→ Exercise input

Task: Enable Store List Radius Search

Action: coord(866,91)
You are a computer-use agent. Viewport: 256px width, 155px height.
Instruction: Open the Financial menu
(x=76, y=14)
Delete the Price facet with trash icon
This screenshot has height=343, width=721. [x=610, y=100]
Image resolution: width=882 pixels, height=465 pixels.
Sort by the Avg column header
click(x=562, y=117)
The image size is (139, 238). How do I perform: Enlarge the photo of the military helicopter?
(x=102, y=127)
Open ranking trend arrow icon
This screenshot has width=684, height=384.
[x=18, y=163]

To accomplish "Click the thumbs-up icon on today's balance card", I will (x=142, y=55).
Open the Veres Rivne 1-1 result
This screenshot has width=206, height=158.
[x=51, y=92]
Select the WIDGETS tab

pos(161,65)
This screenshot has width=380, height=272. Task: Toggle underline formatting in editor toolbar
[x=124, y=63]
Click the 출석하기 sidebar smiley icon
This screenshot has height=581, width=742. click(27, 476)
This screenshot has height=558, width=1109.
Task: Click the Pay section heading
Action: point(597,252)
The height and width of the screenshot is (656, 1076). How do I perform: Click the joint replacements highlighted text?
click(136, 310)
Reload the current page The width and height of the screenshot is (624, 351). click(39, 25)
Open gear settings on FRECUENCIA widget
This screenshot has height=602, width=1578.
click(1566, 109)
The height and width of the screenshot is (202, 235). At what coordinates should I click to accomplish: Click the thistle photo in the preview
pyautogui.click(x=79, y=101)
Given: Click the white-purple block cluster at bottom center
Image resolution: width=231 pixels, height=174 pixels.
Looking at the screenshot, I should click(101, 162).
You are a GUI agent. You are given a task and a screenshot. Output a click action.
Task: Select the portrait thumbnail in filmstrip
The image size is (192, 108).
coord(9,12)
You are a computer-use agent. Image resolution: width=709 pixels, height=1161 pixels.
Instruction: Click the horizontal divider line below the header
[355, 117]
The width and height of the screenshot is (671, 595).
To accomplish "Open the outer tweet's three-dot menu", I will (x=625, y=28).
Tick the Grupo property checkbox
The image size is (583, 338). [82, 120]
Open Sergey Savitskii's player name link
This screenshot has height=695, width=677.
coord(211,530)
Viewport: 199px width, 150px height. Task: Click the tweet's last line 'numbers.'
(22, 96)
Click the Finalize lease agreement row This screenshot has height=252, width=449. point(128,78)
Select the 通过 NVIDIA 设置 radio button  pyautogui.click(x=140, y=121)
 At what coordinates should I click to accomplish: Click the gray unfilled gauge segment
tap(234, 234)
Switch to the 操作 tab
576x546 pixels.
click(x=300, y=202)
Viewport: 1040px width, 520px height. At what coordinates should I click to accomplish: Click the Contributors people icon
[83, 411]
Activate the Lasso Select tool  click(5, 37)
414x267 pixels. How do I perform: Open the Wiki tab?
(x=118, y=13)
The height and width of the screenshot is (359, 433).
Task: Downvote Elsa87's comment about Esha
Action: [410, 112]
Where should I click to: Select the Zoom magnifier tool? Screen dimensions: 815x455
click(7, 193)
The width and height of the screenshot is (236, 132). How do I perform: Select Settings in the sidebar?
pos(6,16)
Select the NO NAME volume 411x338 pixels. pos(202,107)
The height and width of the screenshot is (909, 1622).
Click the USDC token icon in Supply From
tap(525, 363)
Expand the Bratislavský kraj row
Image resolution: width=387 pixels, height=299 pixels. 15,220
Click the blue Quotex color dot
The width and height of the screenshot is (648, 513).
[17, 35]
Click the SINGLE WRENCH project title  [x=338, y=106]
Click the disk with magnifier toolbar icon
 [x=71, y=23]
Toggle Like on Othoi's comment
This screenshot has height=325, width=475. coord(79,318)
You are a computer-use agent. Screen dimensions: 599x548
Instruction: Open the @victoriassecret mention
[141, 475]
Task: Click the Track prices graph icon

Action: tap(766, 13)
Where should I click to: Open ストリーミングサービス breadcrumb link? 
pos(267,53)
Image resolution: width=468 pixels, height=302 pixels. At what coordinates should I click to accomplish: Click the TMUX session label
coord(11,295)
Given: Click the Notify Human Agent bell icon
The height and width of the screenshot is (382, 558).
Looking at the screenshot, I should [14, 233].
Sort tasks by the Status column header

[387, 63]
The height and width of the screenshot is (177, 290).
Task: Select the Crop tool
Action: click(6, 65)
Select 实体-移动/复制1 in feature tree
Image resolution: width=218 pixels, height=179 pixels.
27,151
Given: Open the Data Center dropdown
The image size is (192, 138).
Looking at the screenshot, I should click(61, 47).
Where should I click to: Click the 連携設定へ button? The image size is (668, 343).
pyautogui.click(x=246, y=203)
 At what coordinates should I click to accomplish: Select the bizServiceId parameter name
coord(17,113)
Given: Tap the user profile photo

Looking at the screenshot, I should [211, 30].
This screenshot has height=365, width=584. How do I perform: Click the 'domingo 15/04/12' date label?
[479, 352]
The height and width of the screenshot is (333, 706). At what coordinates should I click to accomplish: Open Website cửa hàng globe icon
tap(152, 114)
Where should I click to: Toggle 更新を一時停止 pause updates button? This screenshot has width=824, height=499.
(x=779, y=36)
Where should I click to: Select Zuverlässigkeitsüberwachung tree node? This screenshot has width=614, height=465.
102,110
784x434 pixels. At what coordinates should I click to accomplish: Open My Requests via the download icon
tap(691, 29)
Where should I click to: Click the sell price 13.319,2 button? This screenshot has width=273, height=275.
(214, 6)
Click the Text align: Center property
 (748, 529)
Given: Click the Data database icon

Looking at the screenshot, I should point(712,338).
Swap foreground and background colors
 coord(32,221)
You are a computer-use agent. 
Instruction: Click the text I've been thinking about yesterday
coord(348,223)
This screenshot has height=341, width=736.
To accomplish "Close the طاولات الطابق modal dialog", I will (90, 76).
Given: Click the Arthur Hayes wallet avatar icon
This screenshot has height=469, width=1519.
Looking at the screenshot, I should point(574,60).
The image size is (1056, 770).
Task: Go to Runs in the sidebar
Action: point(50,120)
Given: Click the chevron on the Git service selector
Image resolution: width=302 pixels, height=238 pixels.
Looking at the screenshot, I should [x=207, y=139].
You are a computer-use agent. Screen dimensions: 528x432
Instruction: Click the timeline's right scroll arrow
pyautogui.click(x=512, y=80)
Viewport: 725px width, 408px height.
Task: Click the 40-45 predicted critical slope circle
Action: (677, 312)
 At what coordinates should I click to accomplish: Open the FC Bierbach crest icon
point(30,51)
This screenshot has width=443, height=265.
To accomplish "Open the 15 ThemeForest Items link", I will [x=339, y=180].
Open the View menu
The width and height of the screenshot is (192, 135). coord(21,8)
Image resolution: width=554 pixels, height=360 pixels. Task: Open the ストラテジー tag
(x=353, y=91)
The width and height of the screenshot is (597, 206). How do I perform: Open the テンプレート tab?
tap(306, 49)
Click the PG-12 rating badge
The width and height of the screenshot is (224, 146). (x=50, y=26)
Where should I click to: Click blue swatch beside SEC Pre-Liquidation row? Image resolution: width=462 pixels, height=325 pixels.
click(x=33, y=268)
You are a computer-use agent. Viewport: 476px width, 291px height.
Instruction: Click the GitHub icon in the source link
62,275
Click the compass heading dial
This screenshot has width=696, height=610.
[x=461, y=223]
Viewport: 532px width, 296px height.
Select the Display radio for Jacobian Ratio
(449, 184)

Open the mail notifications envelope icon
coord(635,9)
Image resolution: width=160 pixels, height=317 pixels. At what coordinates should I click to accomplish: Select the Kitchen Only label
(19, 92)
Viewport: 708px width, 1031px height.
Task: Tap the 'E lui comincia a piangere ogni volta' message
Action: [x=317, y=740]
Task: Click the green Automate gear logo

→ About this exercise
Lines in the records that hold the word "computer" are to be counted; give only the total.

→ Result of the exercise
6